> **Text extract**:
+++
IEEE 1789 limits driver-circuitry's flicker modulation fraction to Hz/1250 of frequencies above 90Hz and Hz/4000 of those below, with an additional 2½× reduction recommended (and plenty of studies are cited to show that we sufferers are not just making this up---stroboscopic "phantom array" effects are particularly irritating if you have a condition like nystagmus to aggravate your saccade movements and V5 blindsight to make you more sensitive to peripheral movement at photopic light levels, but sales personnel tend to confidently deny any LED products flicker because they don't see it). Hopefully the existence of IEEE 1789 will now increase the number of off-the-shelf LED products with acceptably low flicker, but it's still rarely discussed on packaging.
- In 2018 we bought a Morrison-branded R63 6W 450 Lumens ES "spot" and a large "GLS" 15W 1521 Lumens ES, to replace 2 bulbs in a 5-lamp screw-fixture ceiling in Dorset, and I was not able to see flicker or detect it with a phone camera.
+++
> **Material**:
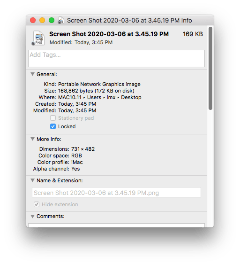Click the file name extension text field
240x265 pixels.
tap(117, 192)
+++
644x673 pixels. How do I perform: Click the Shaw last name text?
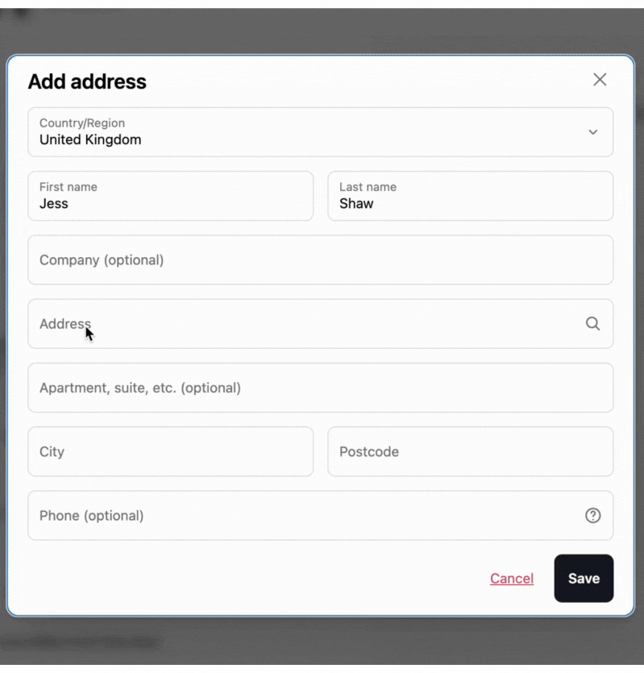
+++
> **Directives**:
1. According to the LED flicker text, how much further reduction does IEEE 1789 recommend beyond its flicker limits?
2. Pick up the LED flicker text after its final sentence and carry it on.

> **Expected results**:
1. An additional 2½× reduction.

2.
- I also had only slight suspicion of negligible flicker from two 'traditional A60 size' B22 bulbs that fit restricted uplighters: a Philips CorePro 1521-lumen "13W=100W" stocked by RS, and an Osram/Ledvance dimmable 806-lumen "7W=60W" pearl LED-filament (EAN 4058075808249, expected to maintain 70% of its lumens during its rated service life) bought from Argos, in 2018. A third bulb however gave a little more flicker (but still not detectable on a phone camera)---it was an Integral-LED "12W=100W" 1521lm 300° 2700K dimmable filament GLS (and this is not A60 size even though it has the 'classic' shape: it's an enlarged version so won't fit in tight uplighters)---so you still have to be a bit careful.
- In 2016 we saw a non-flickering LED bulb in a DFS showroom (not for sale); I believe it was a Luceco LA22W10W81 (810-lumen 10W).
- We also noticed IKEA's lower-lumen bulbs sometimes flicker less, but they're not suitable when more light is required unless you have room for many of them. These are available in the UK but require adaptors if you have B22 sockets; IKEA usually sell them in their own table lamps. The interference added to Radio 3's FM signal on a nearby portable suggests that the 4W 200lm "LED1206C4" (E14/SES) uses an improperly-shielded high-frequency modulator to evade visible flicker.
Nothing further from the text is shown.